Zugegeben, man kann den Kommentar-Trolls, die sich unter diesem Beitrag wieder versammeln werden, auch schwerer machen. Relativiert da der Blogger, der sonst immer für Verständnis für die eine Glaubensgruppe wirbt, nicht das Leid der anderen Glaubensgruppe? Sollen hier Christen und Muslime gegeneinander ausgespielt werden? Denkt der, irgendwelche Religiösen hätten die Diskriminierung für sich gepachtet? Opfer-Abo, oder was!?

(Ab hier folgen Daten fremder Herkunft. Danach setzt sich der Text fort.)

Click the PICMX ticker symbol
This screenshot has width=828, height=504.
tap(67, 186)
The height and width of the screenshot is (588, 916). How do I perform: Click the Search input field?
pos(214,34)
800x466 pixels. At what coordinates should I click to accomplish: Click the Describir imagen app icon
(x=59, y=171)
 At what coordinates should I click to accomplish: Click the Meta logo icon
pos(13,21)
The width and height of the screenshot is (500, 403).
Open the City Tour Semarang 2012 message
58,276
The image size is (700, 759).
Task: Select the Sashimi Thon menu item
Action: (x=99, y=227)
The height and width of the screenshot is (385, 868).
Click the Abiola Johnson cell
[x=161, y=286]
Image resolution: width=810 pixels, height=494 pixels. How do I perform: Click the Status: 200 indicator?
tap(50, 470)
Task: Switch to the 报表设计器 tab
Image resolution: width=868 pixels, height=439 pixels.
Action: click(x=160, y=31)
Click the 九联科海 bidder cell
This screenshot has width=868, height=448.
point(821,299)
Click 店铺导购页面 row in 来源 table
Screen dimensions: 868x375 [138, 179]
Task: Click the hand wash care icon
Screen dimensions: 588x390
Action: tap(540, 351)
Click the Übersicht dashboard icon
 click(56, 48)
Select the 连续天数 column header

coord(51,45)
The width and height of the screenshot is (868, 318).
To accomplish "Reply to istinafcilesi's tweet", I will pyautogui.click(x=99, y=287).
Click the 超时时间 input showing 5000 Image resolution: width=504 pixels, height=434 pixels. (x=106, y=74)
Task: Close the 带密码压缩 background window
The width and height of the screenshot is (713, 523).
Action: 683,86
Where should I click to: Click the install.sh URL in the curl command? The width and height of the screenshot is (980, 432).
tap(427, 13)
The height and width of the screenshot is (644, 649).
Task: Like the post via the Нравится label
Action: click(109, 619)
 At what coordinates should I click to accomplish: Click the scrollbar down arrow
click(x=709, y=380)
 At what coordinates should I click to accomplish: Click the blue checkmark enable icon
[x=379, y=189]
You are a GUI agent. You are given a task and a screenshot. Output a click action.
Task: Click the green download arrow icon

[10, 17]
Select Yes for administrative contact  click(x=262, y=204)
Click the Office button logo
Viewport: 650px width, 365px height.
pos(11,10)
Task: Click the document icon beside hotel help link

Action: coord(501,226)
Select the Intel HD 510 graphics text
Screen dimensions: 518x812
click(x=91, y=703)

Nein. Und genau deshalb ist es wichtig, den Weltverfolgungsindex von Open Doors zu kritisieren.
Open was?
Einmal im Jahr gibt die Organisation Open Doors ihren Weltverfolgungsindex heraus. Die Studie untersucht Diskriminierung und Verfolgung von Christen weltweit. Oder besser: Sie gibt vor, es zu tun. Das Ergebnis ist ein Negativ-Ranking von 50 Staaten und Schlagzeilen wie diese:
Wann auch immer ein Politiker sich über das Schicksal der „am stärksten verfolgten Glaubensgruppe“ entsetzt zeigt oder Medien über „100 Millionen verfolgte Christen“ berichten, berufen sie sich mit großer Wahrscheinlichkeit auf Open Doors und seinen Weltverfolgungsindex.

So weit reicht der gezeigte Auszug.